Instruction
Please rewrite the data below from the line that contains "Identify the location" through the end of the data, swapping "location" for "position" and keeping everything else the same. Leave the pictures out of your answer.

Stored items
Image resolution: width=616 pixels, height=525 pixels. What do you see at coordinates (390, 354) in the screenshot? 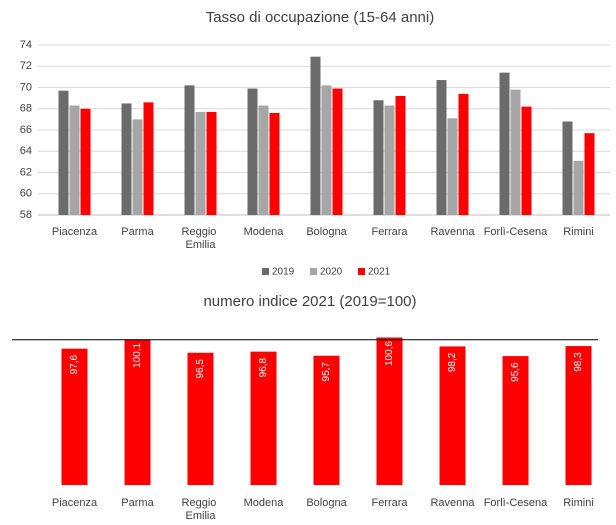
I see `value-label: 100,6` at bounding box center [390, 354].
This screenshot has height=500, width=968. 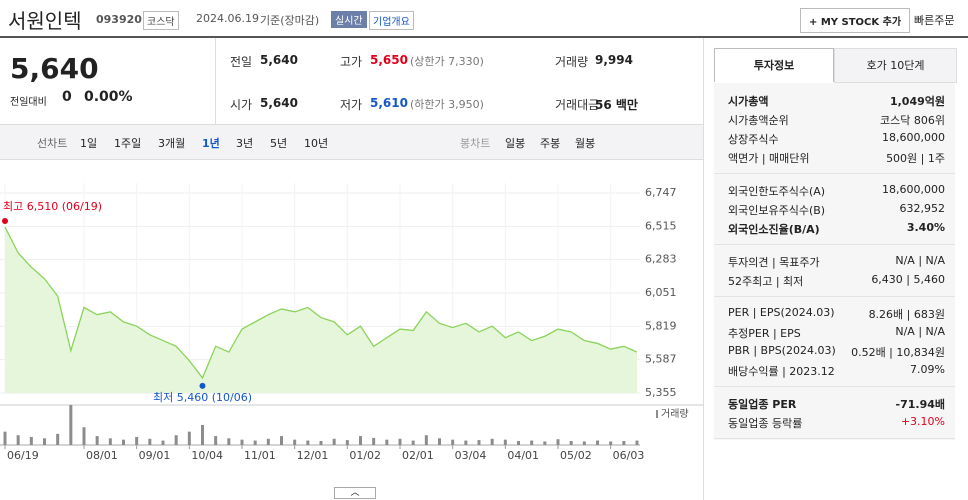 I want to click on market-badge: 코스닥, so click(x=161, y=20).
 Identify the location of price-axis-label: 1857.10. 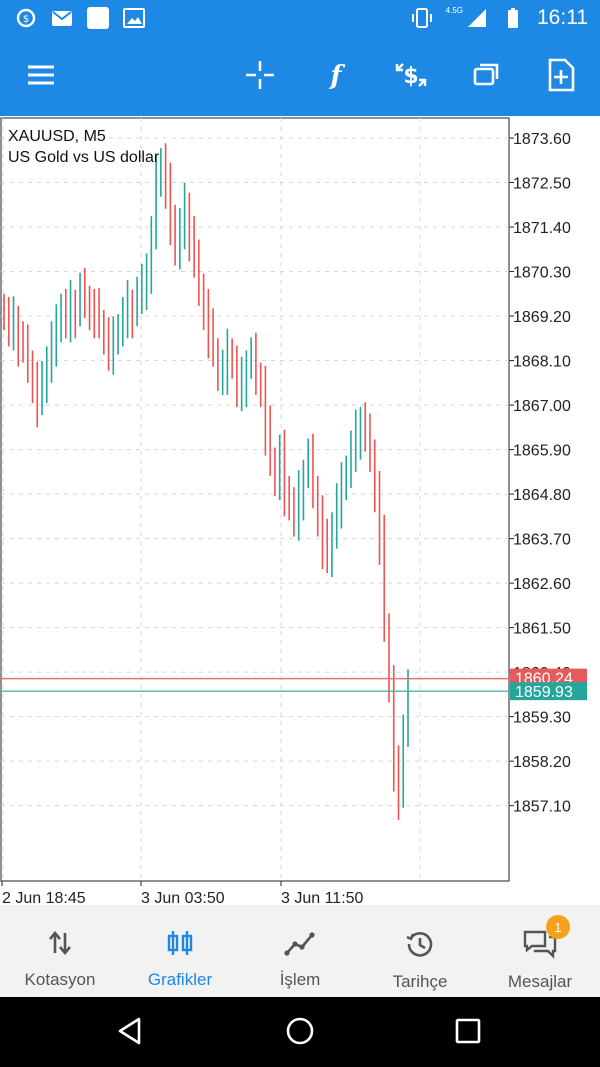
(542, 808).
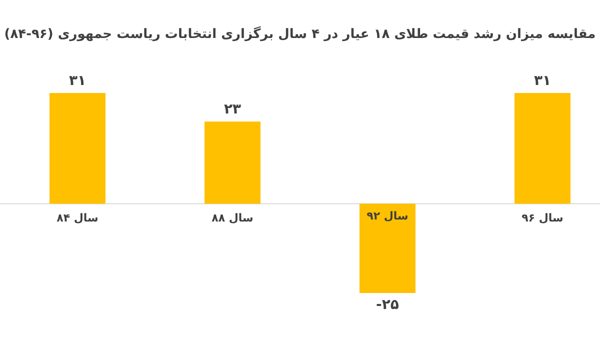 This screenshot has width=600, height=343. What do you see at coordinates (387, 216) in the screenshot?
I see `x-tick-label: سال ۹۲` at bounding box center [387, 216].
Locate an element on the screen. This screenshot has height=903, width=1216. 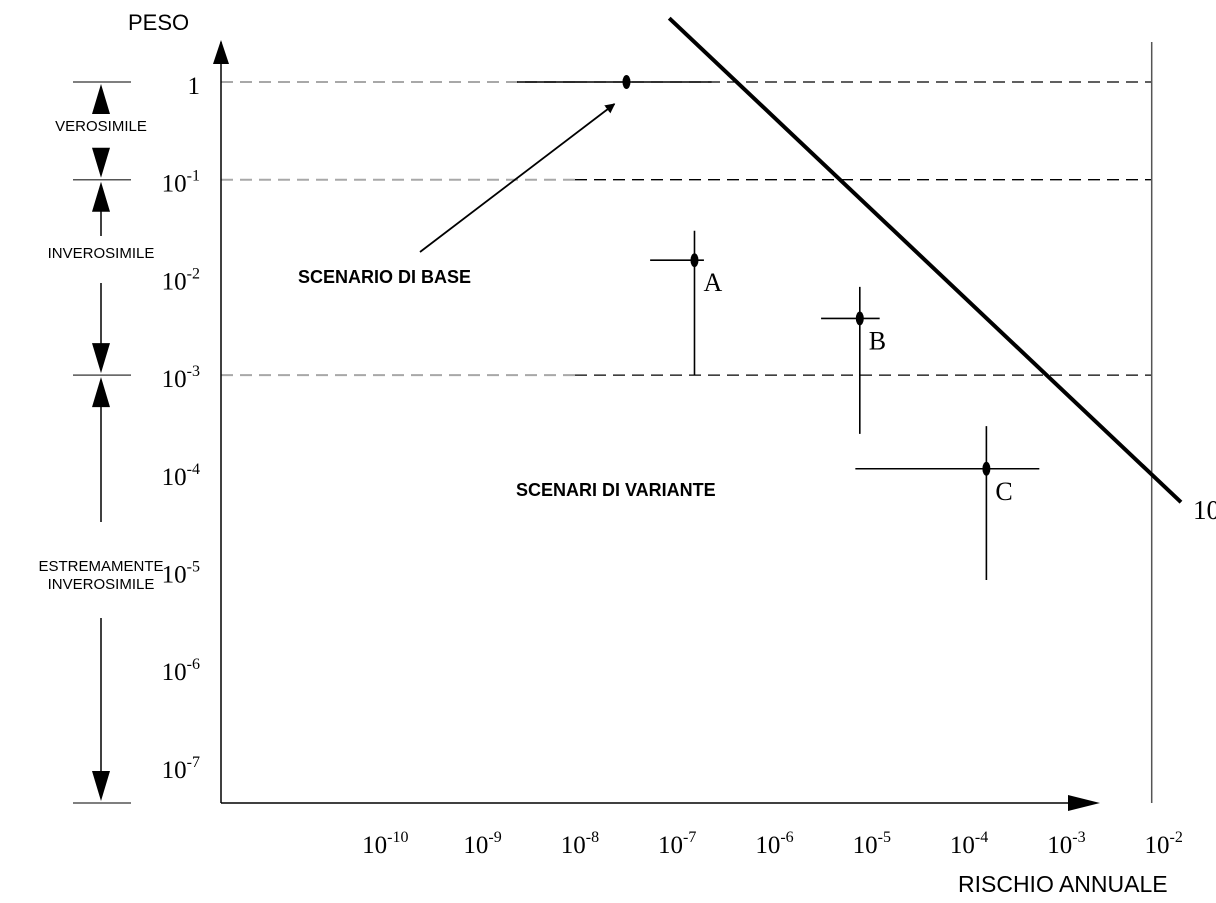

Exercise answer
 Identify the position of price-axis-label: 1857.10. 
(542, 808).
 This screenshot has width=600, height=343. What do you see at coordinates (387, 216) in the screenshot?
I see `x-tick-label: سال ۹۲` at bounding box center [387, 216].
Locate an element on the screen. This screenshot has height=903, width=1216. 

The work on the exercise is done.